# Extracted entries
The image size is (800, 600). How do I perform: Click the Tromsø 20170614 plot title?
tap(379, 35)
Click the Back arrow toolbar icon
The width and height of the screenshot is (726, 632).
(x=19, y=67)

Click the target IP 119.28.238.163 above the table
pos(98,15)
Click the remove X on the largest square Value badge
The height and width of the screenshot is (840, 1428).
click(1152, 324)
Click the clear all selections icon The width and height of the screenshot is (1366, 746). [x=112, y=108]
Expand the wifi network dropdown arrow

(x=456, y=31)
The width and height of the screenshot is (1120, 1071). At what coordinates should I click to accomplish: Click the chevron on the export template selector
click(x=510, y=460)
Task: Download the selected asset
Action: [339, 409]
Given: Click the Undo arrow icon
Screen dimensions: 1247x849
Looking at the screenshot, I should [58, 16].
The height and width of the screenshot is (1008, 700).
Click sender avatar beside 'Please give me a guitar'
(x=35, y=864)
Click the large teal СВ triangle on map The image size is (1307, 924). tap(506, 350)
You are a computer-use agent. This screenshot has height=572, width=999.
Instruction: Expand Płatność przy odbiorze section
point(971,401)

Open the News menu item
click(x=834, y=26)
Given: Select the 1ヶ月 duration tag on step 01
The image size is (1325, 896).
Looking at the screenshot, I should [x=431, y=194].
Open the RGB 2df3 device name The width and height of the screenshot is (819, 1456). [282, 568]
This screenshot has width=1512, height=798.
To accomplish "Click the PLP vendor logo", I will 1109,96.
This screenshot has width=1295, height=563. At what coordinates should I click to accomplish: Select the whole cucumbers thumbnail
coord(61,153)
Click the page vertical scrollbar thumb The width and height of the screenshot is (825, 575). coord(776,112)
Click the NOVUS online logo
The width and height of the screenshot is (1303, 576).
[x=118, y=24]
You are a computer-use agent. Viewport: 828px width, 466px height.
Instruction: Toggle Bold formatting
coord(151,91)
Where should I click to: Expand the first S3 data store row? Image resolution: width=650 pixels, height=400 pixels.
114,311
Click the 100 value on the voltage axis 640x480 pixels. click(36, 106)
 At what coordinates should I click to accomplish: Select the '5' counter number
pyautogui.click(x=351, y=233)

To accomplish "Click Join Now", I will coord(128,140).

# Task directions
Copy out the data from the line with "You are a computer-use agent. This" up to and including the line with "Open the RGB", and nothing else.

# Written solution
You are a computer-use agent. This screenshot has height=572, width=999.
Instruction: Expand Płatność przy odbiorze section
point(971,401)

Open the News menu item
click(x=834, y=26)
Given: Select the 1ヶ月 duration tag on step 01
The image size is (1325, 896).
Looking at the screenshot, I should [x=431, y=194].
Open the RGB 2df3 device name The width and height of the screenshot is (819, 1456). [282, 568]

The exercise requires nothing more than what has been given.